Wednesday, July 14, 2010

It's a number 2 all right

My review of Crackdown 2 is up now at

I liked the first Crackdown even before it was cool, with the added cred of not having played it to get a Halo 3 beta code. Time has been kind to that game: in my mind, it's grown in stature to be one of the best of this generation. Three and a half years later, it's just about the only non-new game I still take for a ride once in awhile. I'm still hunting for that last freaking agility orb.

So obviously, as a raging fanboy, I'm a candidate to love the sequel. Or, wait, am I a candidate for being unnecessarily critical? I can't keep these things straight. I'm even sympathetic to Lewis Denby's thesis on sequel syndrome, that sequels definitionally cannot be as good as the original because they lack the element of surprise. (Even though his primary example of BioShock 2 is one of the worst he could have given. That game rocked.)
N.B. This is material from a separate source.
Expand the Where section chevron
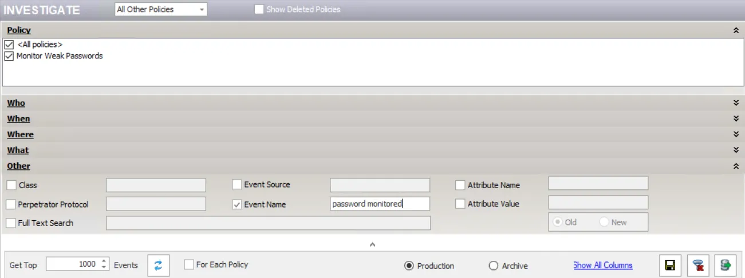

In every big way, Crackdown 2 is identical to the original. None of the major mechanics have been overhauled. And there is that twinge of familiarity, especially since the game takes place, once again, in Pacific City. Isn't it strange, though: when I play the original Crackdown, familiarity is exactly what I want. It was new once, and it isn't now, and that's what I still like about it. When I played Crackdown 2, I didn't exactly feel thrilled to be back, but neither was I disappointed.

There are lots of tweaks to the sequel though, nearly all for the worse. Contra Joystick Division, I didn't feel the game was too open; I felt hemmed in by the hands of the designers. I felt like they (or their surrogates, like the narrator) were constantly butting in. In the original game, if you couldn't reach an agility orb, you knew because it was too high to reach. In the sequel, you might see a message onscreen that you need to be at a higher agility level. Thanks for bursting my bubble.

At one point, I grabbed something called an "ultra assault rifle," and laid waste to an underground horde of mutants. Nice. Then I took it back to one of my tactical locations so that I could store it for later use. Sorry, some onscreen text informed me, you need to be at a higher firearms level before you can store this weapon.


This I don't get at all. If I'm not powerful enough to use the weapon, find a good reason not to let me use it. Don't arbitrarily prevent me from saving it. What's the concern here? That I might become too powerful too early? Isn't that the point of the game? This stuff never happened in the first Crackdown.


Kirk Hamilton said...

You'd think that since the sequel is pretty much the same game as the original that it'd be tailor-made for me, the dude who didn't play the first game but always kinda wanted to.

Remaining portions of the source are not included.